§ Exercise inputs

════════

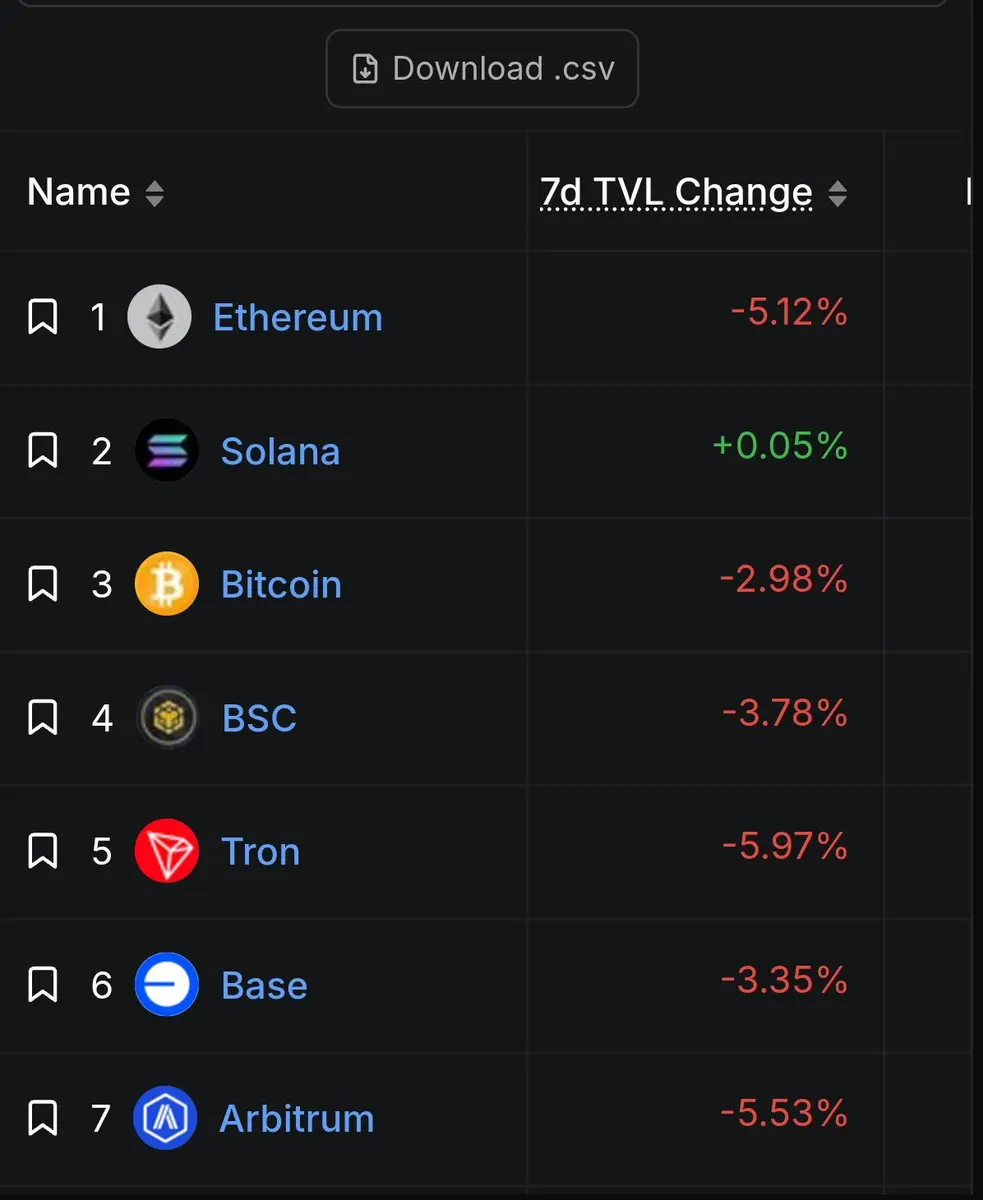Click the Bitcoin logo icon
983x1200 pixels.
(167, 584)
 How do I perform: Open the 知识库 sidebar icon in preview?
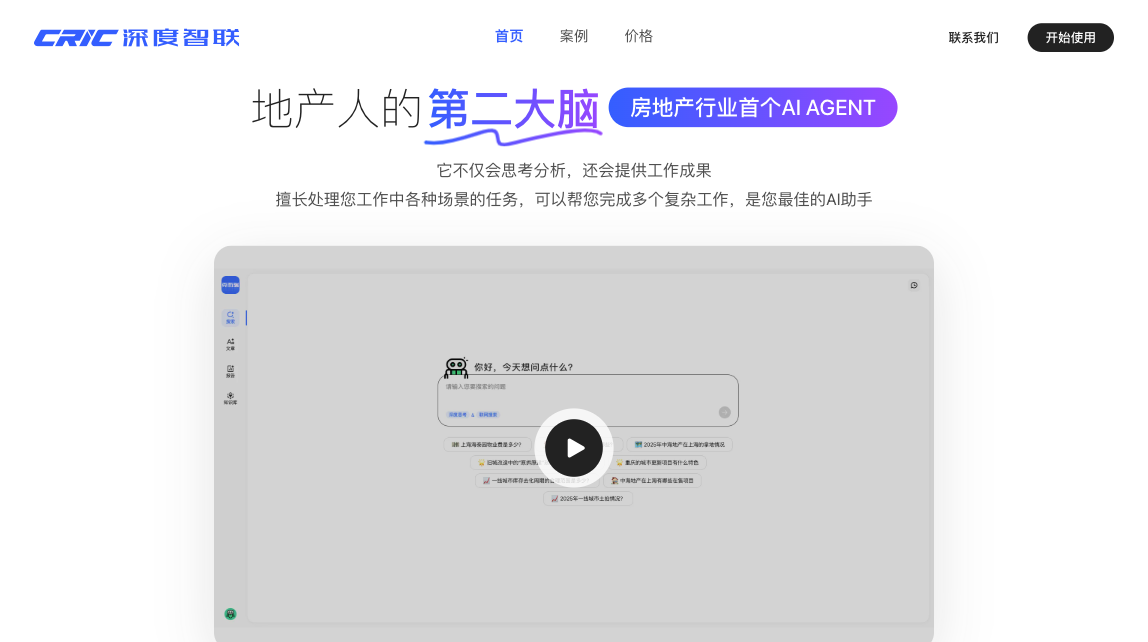click(x=230, y=398)
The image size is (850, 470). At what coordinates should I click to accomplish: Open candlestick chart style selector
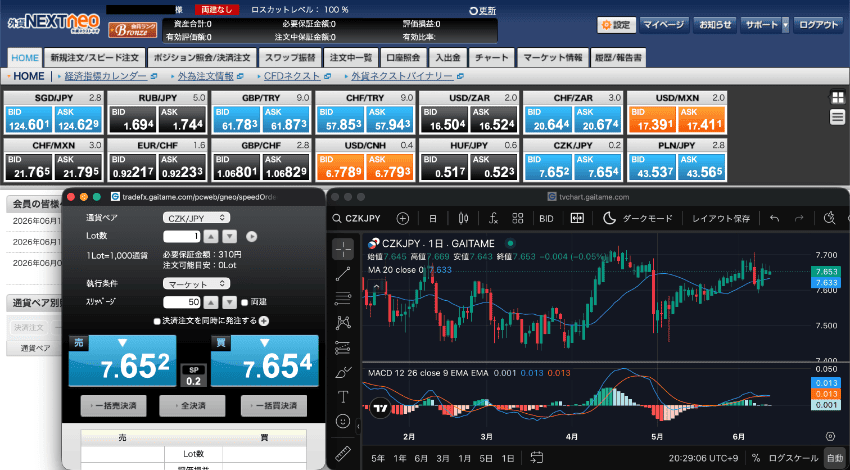463,218
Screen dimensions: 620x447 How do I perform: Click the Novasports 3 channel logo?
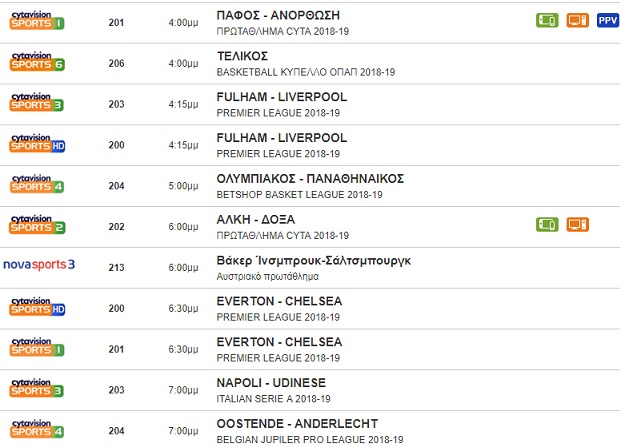(40, 265)
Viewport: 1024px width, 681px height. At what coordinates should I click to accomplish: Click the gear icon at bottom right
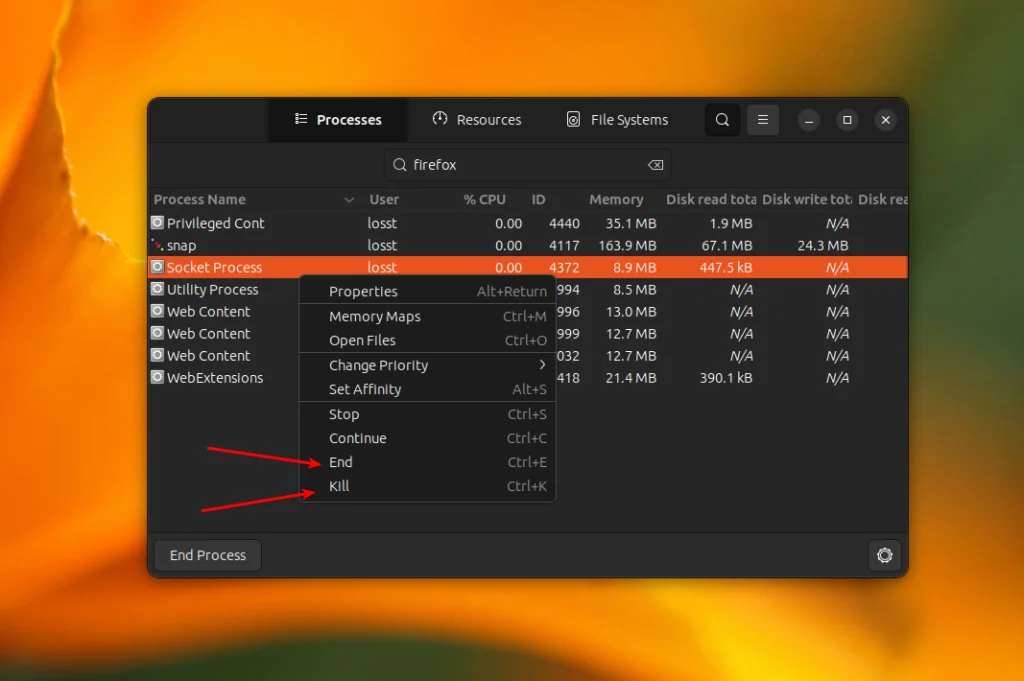[884, 555]
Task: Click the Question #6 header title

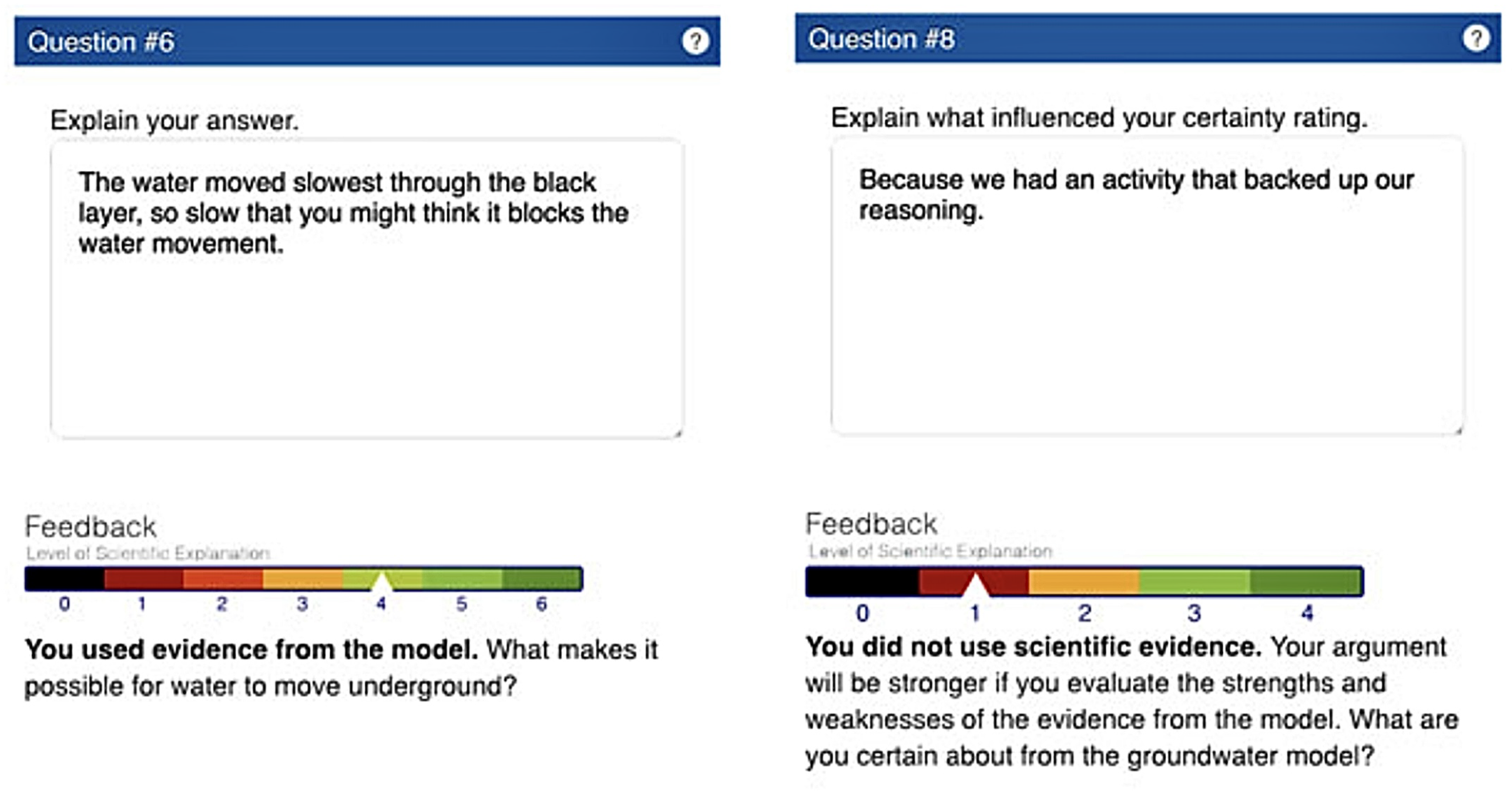Action: click(x=101, y=42)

════════

§ Your task
Reproduce exactly the lines from the one containing "How do I perform: Open" through the last line of the records, both included, leaving out every picture.

§ Answer space
 How do I perform: Open the 知识库 sidebar icon in preview?
click(x=230, y=398)
The image size is (850, 470). At what coordinates should I click to accomplish: Open candlestick chart style selector
463,218
Screen dimensions: 620x447 How do I perform: Click the Novasports 3 channel logo?
(40, 265)
Viewport: 1024px width, 681px height. At what coordinates should I click to accomplish: Click the gear icon at bottom right
[884, 555]
Task: Click the Question #6 header title

Action: click(x=101, y=42)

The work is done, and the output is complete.